Monday Refection - Sarah Pierce

Another exciting day at Red Bank today! Exhaustion is trying to set in but we are persevering and bringing the energy to the classroom. My students spent all of last week working on writing poetry so today we switched gears and started reading. The students read Maya Angelou’s A Woman’s Work, Jimmy Santiago Baca’s I Am Offering This Poem, and Zarick L. Robinson’s A Little Brother Follows Me. I split the students into three teams and then from there split them into partners. Each team had a different poem and each partner group had a different stanza. The students read each stanza, predicting what may have come before or what may come after, who is speaking in the poem, and what/who they are speaking about. The students had a lot of knowledge of poetry vocabulary, helping me define stanza, line, rhyme, and alliteration, but struggled a bit at first to read the poems. However, once they got into the swing of it and really started looking at the context clues and making predictions, their comprehension was beyond impressive. They were using cues like the word “children” in the first line of Maya Angelou’s poem to predict that the speaker was probably a mother. They noticed the theme of love in Baca’s poem by looking at the repetition of the last line in each stanza- “I love you.”

My co-teacher, Hannah, works in a day care in the states and had her students write letters to our students in Belize. Today at the end of my lesson, to give the students a “brain break” I had them read the letters and write their own letters back. I was completely blown away when the students opted to miss out on recess to continue writing their letters. They told the students in the states all about their homes in the village, their favorite foods, their pets, and what they like to do for fun when they are not in school. They were so surprised that students all the way in the states would write to them and that their own letters would make it all the way back to them!

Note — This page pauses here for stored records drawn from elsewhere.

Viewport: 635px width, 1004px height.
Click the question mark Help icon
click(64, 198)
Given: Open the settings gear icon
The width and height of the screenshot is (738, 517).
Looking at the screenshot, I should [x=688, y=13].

Since I am teaching two classes and we will have a half day tomorrow, I had to say goodbye to one class today. It was emotional and a tough goodbye but tears flooded my eyes when two students brought me hand-written notes that they had worked on at home. The heat can be tough and the days can be long but I have never been a part of a more rewarding experience and moments like that one will stay with me forever. These students have a passion for learning that is like nothing I’ve seen before and I am blown away every day by their willingness to work hard and try new things. It will be another emotional goodbye tomorrow but I am looking forward to a tour of the village given by the student government while their teachers work in PD. It is hard to believe this experience is coming to an end already but I am so grateful that I’ve been able to be a part of the classrooms and community at Red Bank.